● **Passage to read**
· · · · ·

From a combination of survey data and first-hand impressions, I think that about 67% (~20) of the participants came away with some kind of takeaway. In terms of EA/​rationality orienting, though, it seems that about 17% of the students (~6) got a lot out of ESPR.

It’s not clear, though, that these are the base rates of “what percentage of people who go to ESPR come out awesome?” There are several confounding factors here.

One of the biggest ones is that most of the people who seemed to pan out very well (i.e. were good along the EA/​rationalist axes) were also people who we knew were already exposed to these ideas prior to camp. This also seemed to be true for last year, and I count myself as one of them.

So, back to the overall goal of ESPR, there’s a crucial question of “rope newcomers into the community” versus “marshall existing young community members” which I think we partially sidestepped early on.

Part of this had to do with ESPR’s focus on high achieving participants, for example those who had succeeded in national and international math competitions. Here’s one version of the story for why we focusing on these students from a consequentialist position might make sense:

“Most of the important discoveries are going to be done by people who are at the top of their field. Thus, making sure that the future is going to turn out well means making sure the smartest people in 20 years have a good set of ethics. Thus, we should focus on those people.”

And while I don’t think any explicit form of the above reasoning took root in our decision process, I definitely think it was present in some form.

Now, though, I think that trading off additional technical ability for pre-exposure to EA/​rationalist is generally a good idea if the thing you care about is impact, and the actual benefits work out in its favor. In other words, we should weight attitude more than we currently do in the attitude-aptitude trade-off.

This is a direct result of my experience at ESPR 2016 /​ 2017.

(Note that this may still be too small of a sample for my opinion here to mean very much.)

I’ve also changed my mind on what I want participants to get out of ESPR:

As a result of conversations with others who gave pushback on explicitly pushing for the rationality and effective altruist angle, I think I’ve now pivoted to thinking that the point of ESPR is to get more people thinking altruistically, with effectiveness and rationality as merely nice-to-haves.

What I sort of mean by that is a set of questions that sort of goes like, “Do I expect this person to be doing exciting work that will, on net, be beneficial to other people in the future? Do I expect them to care about helping others? Do I see them interacting with others who are engaging in humanitarian projects?”

· · · · ·

● **Records shown**
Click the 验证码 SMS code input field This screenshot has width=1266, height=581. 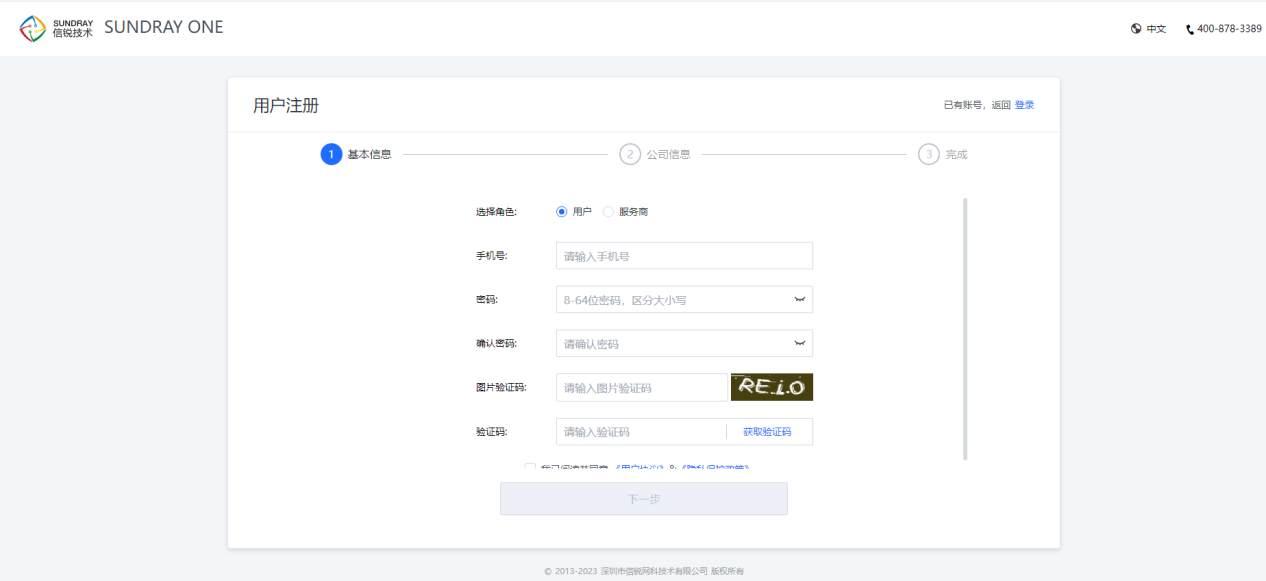pyautogui.click(x=640, y=432)
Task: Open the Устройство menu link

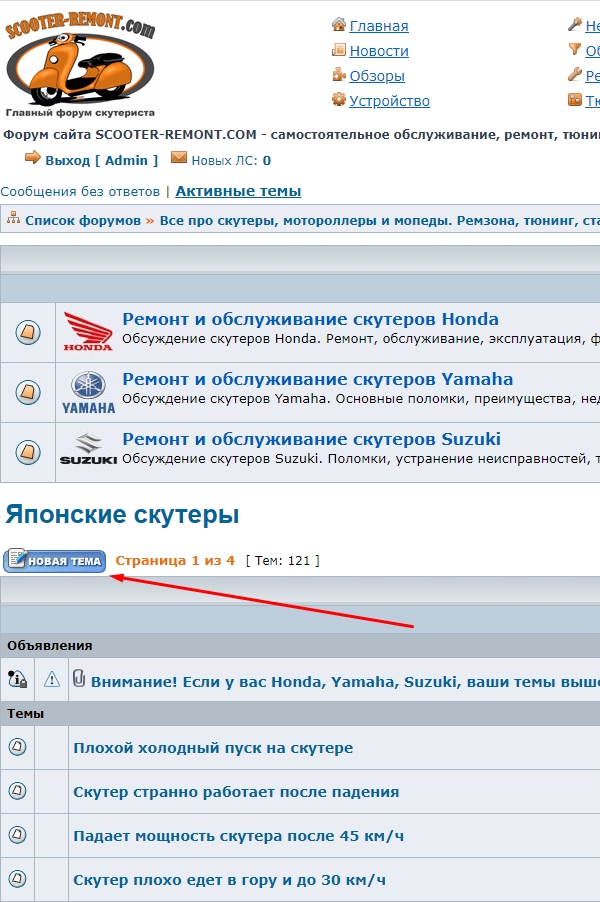Action: pyautogui.click(x=389, y=101)
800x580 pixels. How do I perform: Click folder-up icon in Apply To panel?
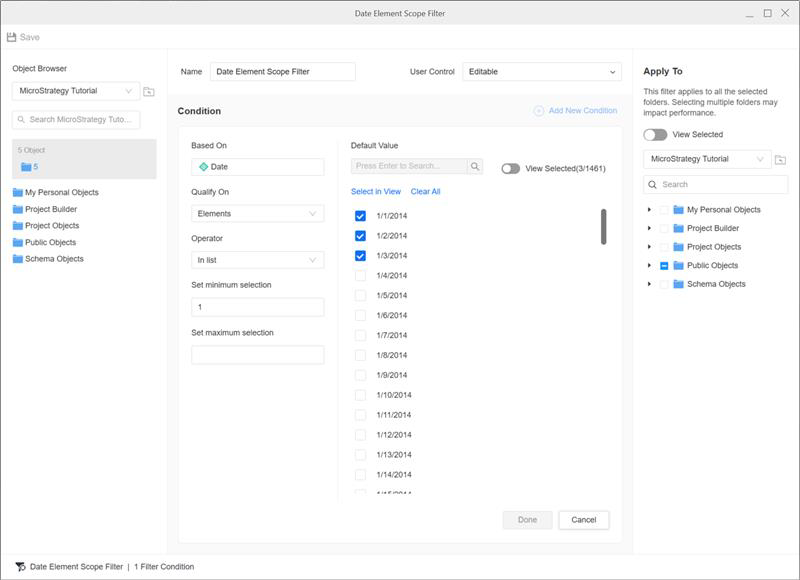coord(780,160)
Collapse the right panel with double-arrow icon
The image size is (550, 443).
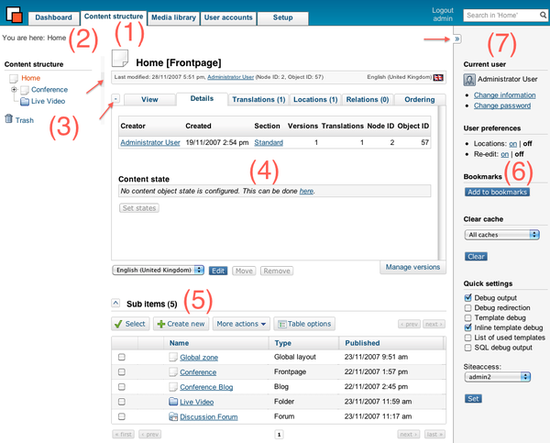(457, 39)
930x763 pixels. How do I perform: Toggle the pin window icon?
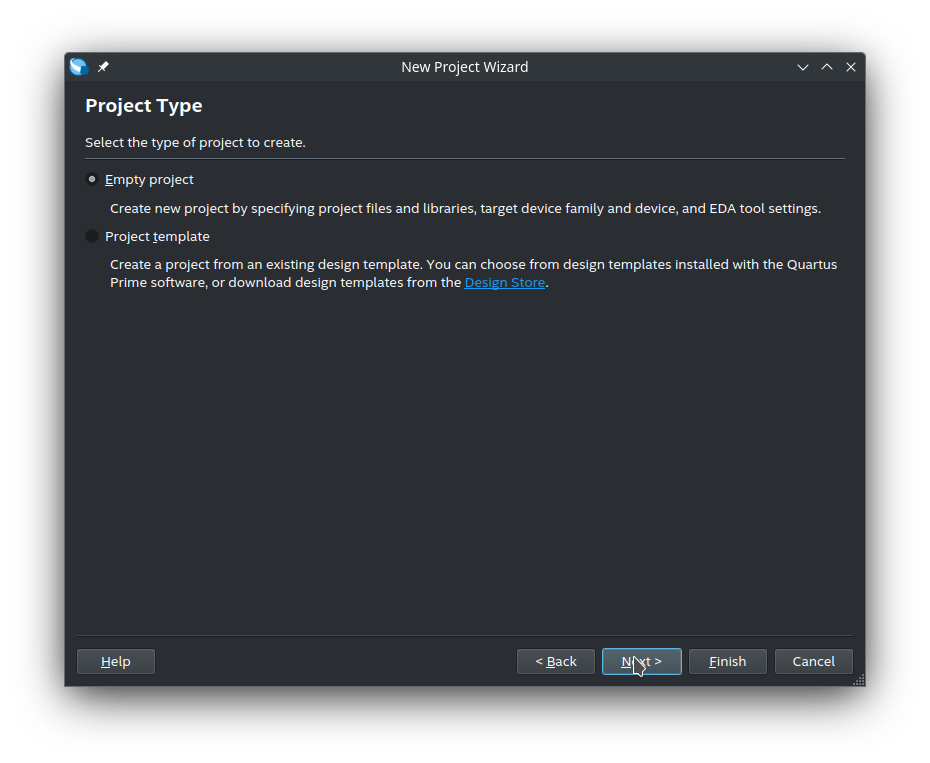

· · · · ·

● **Exercise task 1**
Please list every question that the ESPR reflection gives as the set the writer asks about a person when describing what participants should get out of ESPR.
● **Exercise task 2**
Answer these from the ESPR reflection:
(a) About what share of participants came away with some kind of takeaway?
(b) What example of high achieving participants does it give?
(c) Which years of ESPR does the writer's experience come from?
● **Exercise task 3**
According to the ESPR reflection, why is it unclear that the reported percentages are the base rates for how many people come out of ESPR doing well?

● **Complete answer 1**
- "Do I expect this person to be doing exciting work that will, on net, be beneficial to other people in the future?"
- "Do I expect them to care about helping others?"
- "Do I see them interacting with others who are engaging in humanitarian projects?"

● **Complete answer 2**
(a) About 67%, roughly 20 participants.
(b) Those who had succeeded in national and international math competitions.
(c) ESPR 2016 and 2017.

● **Complete answer 3**
Confounding factors are involved. The biggest is that most participants who did very well along the EA and rationalist axes had already been exposed to these ideas before camp.